• **CHALLENGE A**
In the passage on Herod's Temple, during which years did construction of the addition to the Temple of Jerusalem continue?
• **CHALLENGE B**
Reproduce everything in the passage on Herod's Temple from "Remember the scenes" down to "colossal in scale.".
• **CHALLENGE C**
Render this sentence from the passage on Herod's Temple into Spanish: "This gate would lead out into the midst of the Court of the Gentiles, the site of Herod's colonnade and marketplace."

• **SELECTION**

Remember the scenes from Jesus Christ Superstar and Life of Brian in which the bustling marketplace on the steps of the Temple of Jerusalem incites the protagonists to rage? These scenes remind us that the Temple was more than just a place of religious activity — it was also a bustling community center serving Jews and non-Jews alike. This was especially true after the restorations of Herod the Great, the Judean ruler who was a client-king of the Roman Empire from 37 to 4 BCE.1 Herod earned his epithet “the Great” by spearheading a number of ambitious building projects, all of which were colossal in scale.
Eighteen years into his reign, Herod began his greatest project — a vast addition to the Temple of Jerusalem. Construction continued 46 years, from 19 BCE until 27 CE.2 The Temple was already the crowning jewel of Jerusalem and the hub of the city’s economic activity.3 Herod’s expansions remodeled the Temple’s fortress and appended a “Royal Portico” for hearing cases and conducting official business as well as a large secular forecourt for commercial activity. These additions to the Temple showcased Herod’s power and the city’s wealth while making the Temple itself an even more magnificent center for the city of Jerusalem.4
As you might expect, Herod’s additions created a problem for pious Jews: wealth, commerce, and power are not always compatible with holiness. If you were a pilgrim arriving at the base of the Temple Mount from the east, you would first pass through a gate delineating the Temple complex. This gate would lead out into the midst of the Court of the Gentiles, the site of Herod’s colonnade and marketplace. As its name implies, the Court of the Gentiles was accessible to Jews, Gentiles, foreigners, and the ritually impure. Here, you could mill about, exchange money, and even buy doves or oxen.5 Judaism at this time regarded images as forms of idolatry, and coins with images had to be exchanged for temple currency.6 The exchange of money was considered vulgar, and animals for sale dirtied the space with their droppings. Clearly, this secular and ritually impure space was incompatible with the function of the Temple as the Jews’ holiest place of worship.

• **Stored data**

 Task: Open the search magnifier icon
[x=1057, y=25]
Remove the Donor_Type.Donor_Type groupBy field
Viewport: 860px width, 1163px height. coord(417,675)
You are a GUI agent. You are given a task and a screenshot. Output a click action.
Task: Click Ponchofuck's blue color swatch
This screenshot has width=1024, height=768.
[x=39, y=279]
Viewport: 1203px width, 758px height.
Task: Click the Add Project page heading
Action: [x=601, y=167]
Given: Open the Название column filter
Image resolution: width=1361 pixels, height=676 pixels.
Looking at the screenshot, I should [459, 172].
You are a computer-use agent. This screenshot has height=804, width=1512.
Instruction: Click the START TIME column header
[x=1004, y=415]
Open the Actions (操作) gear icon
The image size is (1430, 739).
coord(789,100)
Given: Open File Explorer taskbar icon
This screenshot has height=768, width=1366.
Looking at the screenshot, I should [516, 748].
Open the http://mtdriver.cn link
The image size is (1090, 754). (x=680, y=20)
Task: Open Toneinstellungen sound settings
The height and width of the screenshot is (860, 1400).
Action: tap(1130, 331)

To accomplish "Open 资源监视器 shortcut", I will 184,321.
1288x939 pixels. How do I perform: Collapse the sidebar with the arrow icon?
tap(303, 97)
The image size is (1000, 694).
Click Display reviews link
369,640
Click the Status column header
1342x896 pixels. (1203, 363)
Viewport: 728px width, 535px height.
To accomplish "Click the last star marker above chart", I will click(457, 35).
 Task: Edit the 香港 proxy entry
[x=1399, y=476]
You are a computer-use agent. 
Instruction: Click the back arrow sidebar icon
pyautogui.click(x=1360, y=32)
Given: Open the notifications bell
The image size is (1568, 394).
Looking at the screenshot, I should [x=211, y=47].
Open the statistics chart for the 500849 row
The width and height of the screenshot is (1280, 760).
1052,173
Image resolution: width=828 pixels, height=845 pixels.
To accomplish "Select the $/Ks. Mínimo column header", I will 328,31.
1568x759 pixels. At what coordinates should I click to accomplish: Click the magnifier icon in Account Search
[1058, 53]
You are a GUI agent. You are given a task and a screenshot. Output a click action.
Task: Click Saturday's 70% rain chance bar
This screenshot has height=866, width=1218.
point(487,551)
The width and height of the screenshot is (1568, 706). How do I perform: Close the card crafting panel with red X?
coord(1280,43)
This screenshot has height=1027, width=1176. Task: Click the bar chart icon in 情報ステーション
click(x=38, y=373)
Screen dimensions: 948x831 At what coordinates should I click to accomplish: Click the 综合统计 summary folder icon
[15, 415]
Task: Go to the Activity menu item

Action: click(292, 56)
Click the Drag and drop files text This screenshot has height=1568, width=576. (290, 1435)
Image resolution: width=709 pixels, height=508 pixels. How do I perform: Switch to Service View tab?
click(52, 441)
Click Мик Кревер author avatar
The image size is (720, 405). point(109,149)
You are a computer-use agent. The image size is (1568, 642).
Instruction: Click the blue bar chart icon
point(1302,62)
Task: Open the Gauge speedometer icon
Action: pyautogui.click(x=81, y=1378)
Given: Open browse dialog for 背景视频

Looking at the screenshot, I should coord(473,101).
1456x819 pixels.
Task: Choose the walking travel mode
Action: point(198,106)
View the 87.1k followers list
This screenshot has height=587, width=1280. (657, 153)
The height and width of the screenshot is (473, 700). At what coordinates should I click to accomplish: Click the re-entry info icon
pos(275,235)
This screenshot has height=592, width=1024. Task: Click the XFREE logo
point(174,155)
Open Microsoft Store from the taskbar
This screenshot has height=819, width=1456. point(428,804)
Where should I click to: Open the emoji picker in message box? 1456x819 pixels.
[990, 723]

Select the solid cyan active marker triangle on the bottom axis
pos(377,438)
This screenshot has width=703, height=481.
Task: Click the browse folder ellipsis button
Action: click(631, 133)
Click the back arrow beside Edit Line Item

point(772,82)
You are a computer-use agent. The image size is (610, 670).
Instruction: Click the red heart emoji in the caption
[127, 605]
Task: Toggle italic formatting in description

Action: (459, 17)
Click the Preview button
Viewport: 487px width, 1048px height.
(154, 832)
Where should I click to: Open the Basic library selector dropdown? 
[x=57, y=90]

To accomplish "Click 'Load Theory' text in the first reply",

• **ANSWER A**
From 19 BCE until 27 CE, a period of 46 years.

• **ANSWER B**
Remember the scenes from Jesus Christ Superstar and Life of Brian in which the bustling marketplace on the steps of the Temple of Jerusalem incites the protagonists to rage? These scenes remind us that the Temple was more than just a place of religious activity — it was also a bustling community center serving Jews and non-Jews alike. This was especially true after the restorations of Herod the Great, the Judean ruler who was a client-king of the Roman Empire from 37 to 4 BCE.1 Herod earned his epithet “the Great” by spearheading a number of ambitious building projects, all of which were colossal in scale.

• **ANSWER C**
Esta puerta conduciría al centro del Atrio de los Gentiles, el lugar de la columnata y el mercado de Herodes.